Annie Louise MacKinnon was born June 1, 1868, in Woodstock, Ontario; her parents were also both originally from Ontario. She moved with her family as an infant to Concordia, Kansas, where her father worked as a realtor and hardware salesman. After graduating from Concordia High School, she became a student at the University of Kansas, which had been coeducational since it was founded in 1866. She graduated in 1889, and remained at the University of Kansas for graduate study in mathematics, becoming the third mathematics graduate student at the university and the first woman. She earned a master's degree in 1891, remaining one more year at the university to work there with Henry Byron Newson.

In 1892, MacKinnon transferred to Cornell University. She finished her doctorate there in 1894, supported as an Erastus Brooks fellow. Her dissertation, *Concomitant Binary Forms in Terms of the Roots*, was supervised by James Edward Oliver, and also thanked James McMahon as a faculty mentor. This made her the third woman to earn a mathematics doctorate at an American university, following Winifred Edgerton Merrill in 1886 at Columbia University in 1886 and Ida Martha Metcalf at Cornell in 1893.

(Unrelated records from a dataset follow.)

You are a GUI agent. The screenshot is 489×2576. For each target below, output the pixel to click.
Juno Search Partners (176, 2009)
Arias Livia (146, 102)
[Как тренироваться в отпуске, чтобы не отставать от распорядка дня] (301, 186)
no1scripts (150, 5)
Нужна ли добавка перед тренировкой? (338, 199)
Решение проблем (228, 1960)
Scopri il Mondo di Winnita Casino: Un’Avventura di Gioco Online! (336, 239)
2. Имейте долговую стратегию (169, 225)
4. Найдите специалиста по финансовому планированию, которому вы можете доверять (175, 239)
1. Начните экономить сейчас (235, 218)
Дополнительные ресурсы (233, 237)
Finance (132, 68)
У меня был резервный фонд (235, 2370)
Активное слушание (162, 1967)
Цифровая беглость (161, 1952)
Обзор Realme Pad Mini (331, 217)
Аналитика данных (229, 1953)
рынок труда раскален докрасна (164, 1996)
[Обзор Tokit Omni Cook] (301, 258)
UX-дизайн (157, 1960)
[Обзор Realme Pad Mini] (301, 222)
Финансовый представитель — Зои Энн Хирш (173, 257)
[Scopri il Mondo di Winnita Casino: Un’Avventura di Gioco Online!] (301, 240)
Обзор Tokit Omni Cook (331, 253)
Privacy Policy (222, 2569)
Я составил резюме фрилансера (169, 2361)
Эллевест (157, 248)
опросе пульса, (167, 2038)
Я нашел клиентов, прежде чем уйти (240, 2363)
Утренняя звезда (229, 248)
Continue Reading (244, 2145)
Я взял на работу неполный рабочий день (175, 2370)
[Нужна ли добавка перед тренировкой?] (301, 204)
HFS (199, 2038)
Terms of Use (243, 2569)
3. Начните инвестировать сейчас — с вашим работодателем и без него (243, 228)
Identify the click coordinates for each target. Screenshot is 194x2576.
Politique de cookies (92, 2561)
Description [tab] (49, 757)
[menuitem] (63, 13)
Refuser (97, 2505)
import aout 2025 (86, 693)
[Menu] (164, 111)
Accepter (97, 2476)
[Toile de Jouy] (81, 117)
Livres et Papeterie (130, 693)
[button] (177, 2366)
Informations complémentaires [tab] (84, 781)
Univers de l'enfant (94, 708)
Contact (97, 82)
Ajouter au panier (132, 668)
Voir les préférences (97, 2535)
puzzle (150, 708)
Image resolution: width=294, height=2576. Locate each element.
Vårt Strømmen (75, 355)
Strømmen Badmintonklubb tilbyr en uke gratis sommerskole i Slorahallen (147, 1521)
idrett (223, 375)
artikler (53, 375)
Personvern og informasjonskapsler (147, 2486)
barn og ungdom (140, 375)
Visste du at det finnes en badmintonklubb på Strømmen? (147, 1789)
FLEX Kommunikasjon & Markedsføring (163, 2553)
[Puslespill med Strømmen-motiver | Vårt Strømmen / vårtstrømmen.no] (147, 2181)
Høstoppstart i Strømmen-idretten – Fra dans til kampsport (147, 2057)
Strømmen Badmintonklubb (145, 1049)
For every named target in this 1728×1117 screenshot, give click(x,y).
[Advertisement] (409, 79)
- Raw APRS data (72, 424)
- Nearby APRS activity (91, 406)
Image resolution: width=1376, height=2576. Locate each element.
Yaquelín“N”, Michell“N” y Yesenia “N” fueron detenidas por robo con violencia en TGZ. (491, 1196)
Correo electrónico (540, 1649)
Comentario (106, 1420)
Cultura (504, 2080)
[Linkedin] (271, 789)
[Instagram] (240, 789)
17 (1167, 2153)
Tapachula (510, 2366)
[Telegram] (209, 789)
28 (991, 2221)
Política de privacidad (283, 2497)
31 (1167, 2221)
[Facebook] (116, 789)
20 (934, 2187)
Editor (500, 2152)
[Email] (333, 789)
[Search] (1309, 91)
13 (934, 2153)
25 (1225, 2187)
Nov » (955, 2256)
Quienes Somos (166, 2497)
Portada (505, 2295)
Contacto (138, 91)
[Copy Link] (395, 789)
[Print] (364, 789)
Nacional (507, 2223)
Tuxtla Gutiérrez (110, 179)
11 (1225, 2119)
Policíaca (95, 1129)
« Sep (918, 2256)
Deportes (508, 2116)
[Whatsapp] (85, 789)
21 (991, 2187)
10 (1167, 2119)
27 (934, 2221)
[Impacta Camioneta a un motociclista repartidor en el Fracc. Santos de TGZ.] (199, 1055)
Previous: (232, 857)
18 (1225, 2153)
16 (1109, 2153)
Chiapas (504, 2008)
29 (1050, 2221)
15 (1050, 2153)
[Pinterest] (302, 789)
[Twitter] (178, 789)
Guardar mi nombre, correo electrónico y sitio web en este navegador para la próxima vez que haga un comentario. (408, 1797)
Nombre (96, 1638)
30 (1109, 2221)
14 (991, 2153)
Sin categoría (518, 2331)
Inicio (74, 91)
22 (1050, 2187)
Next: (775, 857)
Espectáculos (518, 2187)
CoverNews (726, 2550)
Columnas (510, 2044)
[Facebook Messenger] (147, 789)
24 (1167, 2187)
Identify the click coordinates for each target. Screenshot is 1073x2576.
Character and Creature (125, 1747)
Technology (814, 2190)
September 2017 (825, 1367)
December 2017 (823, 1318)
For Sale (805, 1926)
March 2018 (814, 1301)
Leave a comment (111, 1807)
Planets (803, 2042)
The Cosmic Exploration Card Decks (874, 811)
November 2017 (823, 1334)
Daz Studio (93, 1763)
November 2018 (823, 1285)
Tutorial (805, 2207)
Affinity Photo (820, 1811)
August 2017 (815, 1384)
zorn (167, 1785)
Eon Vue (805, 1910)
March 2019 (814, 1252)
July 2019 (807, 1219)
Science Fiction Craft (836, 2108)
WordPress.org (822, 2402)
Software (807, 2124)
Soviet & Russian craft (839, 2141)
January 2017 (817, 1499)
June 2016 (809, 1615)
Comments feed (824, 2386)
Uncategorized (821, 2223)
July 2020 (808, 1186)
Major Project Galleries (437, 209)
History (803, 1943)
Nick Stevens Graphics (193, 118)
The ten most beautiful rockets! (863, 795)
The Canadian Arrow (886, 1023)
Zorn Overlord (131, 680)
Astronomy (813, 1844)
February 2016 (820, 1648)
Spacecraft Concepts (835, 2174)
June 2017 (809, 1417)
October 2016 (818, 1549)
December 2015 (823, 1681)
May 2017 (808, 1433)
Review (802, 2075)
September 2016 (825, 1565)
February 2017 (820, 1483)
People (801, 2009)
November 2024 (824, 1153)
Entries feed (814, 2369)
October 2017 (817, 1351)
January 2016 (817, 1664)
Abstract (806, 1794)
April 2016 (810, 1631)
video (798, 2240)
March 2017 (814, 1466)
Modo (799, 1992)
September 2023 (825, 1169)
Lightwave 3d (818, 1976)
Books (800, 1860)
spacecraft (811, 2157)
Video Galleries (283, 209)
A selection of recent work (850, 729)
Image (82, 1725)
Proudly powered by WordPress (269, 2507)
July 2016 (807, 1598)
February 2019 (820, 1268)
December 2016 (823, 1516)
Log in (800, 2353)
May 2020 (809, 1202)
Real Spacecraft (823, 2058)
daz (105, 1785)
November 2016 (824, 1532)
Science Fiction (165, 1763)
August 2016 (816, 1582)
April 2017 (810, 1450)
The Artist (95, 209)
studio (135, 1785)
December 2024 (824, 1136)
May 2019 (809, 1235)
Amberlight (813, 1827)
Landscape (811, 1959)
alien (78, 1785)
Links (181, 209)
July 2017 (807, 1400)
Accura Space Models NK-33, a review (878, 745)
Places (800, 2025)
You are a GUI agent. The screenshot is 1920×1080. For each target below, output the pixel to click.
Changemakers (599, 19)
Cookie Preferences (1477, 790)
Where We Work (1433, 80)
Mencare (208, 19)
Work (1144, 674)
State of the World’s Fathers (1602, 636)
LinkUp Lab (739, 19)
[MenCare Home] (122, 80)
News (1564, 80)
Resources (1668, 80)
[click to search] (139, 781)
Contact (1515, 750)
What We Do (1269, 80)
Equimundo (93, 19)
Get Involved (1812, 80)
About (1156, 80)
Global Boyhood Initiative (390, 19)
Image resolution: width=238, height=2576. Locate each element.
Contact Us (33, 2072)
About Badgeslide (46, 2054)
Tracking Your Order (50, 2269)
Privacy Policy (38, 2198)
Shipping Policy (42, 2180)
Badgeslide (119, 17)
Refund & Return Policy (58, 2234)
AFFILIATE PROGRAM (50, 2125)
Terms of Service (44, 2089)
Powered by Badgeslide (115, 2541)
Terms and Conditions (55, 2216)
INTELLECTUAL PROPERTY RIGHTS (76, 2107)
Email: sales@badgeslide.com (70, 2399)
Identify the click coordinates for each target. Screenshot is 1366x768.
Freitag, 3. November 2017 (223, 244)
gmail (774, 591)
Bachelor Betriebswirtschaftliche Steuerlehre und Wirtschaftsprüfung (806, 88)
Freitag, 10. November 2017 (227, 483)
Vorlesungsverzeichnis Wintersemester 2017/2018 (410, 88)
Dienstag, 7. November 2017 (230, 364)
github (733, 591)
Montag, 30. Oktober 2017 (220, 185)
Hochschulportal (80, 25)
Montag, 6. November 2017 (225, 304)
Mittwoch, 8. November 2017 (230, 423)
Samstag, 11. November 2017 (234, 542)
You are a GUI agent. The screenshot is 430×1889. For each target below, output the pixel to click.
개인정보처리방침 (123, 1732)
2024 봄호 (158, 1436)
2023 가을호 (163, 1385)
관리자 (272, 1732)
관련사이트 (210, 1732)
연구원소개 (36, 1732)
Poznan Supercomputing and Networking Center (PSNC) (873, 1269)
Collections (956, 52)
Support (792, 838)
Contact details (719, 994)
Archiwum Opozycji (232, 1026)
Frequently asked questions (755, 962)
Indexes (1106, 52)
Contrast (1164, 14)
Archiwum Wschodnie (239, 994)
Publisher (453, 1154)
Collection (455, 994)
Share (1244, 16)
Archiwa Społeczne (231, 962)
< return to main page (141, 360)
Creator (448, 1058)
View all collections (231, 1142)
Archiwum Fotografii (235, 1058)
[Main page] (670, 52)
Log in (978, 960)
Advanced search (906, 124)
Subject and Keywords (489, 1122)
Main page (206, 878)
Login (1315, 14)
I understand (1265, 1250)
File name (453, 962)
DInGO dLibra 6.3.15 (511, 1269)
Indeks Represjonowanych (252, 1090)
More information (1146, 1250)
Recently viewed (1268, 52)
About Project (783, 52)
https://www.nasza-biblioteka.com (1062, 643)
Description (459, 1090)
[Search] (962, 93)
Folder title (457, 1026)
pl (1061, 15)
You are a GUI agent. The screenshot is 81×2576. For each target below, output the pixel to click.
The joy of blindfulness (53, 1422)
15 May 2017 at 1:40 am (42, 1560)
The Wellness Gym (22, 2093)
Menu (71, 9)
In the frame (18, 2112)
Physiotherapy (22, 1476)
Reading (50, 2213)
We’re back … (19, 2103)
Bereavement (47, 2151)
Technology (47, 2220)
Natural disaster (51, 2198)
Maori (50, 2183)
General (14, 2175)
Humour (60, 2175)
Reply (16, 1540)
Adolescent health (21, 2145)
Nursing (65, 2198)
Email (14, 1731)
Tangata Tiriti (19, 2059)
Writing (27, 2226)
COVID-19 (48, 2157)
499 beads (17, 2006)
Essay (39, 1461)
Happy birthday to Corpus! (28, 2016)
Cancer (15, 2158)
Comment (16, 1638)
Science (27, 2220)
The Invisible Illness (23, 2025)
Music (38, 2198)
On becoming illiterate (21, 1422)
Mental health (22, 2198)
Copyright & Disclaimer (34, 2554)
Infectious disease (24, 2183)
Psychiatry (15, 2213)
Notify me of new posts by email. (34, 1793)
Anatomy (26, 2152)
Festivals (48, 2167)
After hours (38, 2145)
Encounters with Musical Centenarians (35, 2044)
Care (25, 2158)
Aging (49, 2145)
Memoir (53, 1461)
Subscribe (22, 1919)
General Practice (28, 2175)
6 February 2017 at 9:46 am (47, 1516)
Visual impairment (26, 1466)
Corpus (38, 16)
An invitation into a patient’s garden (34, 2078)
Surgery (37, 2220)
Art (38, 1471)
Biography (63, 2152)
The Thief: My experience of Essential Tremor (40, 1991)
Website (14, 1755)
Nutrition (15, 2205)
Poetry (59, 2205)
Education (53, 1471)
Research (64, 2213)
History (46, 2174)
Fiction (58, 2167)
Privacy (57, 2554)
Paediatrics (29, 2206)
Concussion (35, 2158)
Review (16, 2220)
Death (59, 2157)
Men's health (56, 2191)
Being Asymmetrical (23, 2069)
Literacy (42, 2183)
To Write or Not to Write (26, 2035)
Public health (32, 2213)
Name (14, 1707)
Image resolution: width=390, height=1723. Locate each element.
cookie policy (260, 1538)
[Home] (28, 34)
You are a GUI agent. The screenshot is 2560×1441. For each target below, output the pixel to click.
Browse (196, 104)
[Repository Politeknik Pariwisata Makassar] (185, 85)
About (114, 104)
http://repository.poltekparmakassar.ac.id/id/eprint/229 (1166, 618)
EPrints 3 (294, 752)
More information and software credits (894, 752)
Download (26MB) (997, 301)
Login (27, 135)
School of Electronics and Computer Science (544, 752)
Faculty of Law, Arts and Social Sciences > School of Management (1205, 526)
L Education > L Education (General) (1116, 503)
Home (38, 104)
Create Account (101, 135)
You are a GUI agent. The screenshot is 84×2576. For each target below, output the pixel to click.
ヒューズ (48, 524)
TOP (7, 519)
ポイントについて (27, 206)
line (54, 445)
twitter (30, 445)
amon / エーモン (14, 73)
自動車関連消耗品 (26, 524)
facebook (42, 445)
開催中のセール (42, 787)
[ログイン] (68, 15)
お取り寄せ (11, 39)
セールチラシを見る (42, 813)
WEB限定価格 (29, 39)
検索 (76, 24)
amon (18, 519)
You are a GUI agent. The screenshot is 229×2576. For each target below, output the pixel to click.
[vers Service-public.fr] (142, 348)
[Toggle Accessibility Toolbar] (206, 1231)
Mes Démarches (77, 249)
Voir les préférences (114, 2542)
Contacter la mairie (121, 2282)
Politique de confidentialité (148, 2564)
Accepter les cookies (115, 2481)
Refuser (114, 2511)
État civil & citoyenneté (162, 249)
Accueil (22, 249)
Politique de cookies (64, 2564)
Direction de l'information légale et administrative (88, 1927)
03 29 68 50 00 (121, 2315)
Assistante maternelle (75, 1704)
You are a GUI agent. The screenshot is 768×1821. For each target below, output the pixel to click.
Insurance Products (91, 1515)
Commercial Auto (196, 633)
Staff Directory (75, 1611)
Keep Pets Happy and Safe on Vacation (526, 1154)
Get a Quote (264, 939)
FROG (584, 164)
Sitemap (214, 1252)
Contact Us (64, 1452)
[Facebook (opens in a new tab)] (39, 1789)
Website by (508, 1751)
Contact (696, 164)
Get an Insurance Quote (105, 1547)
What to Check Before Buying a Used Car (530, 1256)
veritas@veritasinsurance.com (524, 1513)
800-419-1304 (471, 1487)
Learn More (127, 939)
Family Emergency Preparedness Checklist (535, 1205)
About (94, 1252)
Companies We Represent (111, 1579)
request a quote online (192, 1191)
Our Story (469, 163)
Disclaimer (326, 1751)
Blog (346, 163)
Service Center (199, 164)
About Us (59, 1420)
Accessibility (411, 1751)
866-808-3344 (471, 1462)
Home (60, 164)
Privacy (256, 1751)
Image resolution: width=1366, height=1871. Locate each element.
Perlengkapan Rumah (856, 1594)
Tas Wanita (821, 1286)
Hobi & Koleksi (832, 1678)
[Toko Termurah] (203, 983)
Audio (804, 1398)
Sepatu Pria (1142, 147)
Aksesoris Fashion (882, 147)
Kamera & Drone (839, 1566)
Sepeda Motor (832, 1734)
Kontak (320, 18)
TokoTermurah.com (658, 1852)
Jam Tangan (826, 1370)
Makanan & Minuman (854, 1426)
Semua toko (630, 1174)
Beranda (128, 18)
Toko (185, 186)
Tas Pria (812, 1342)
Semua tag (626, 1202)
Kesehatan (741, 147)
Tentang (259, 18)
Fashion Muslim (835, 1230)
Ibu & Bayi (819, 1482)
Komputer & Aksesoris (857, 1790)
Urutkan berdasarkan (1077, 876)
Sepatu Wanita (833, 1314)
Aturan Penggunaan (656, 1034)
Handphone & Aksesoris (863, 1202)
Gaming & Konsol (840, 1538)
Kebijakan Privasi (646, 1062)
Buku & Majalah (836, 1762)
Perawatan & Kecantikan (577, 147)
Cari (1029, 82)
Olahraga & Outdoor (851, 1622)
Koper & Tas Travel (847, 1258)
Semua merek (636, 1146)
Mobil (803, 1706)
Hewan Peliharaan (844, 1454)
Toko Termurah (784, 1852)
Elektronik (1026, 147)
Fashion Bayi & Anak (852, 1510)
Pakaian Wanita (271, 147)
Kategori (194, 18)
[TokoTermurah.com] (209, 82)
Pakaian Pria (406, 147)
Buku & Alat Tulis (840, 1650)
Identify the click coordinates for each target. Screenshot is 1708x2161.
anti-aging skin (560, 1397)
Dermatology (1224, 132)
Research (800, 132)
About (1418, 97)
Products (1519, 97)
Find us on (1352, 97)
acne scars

From 1894 to 1896 she continued to study mathematics at the University of Göttingen, working there with Felix Klein, supported in the first year by the Association of Collegiate Alumnae European Fellowship and in the second year by the Women's Education Association of Boston European Fellowship.

## Career and later life

MacKinnon taught high school mathematics in Lawrence, Kansas from 1890 to 1892. After her return from Europe in 1896, she became professor of mathematics at Wells College, a women's college in Aurora, New York; she was the only mathematician on the faculty. She also served as registrar for the college for 1900–1901.

In 1901, MacKinnon married Edward Fitch, an American classics scholar who had been at Göttingen at roughly the same time as MacKinnon, and later taught at Hamilton College. After marrying, she gave up her mathematical career.

She died on September 12, 1940, in Clinton, New York. A scholarship in mathematics at Hamilton College was established in her name by her husband.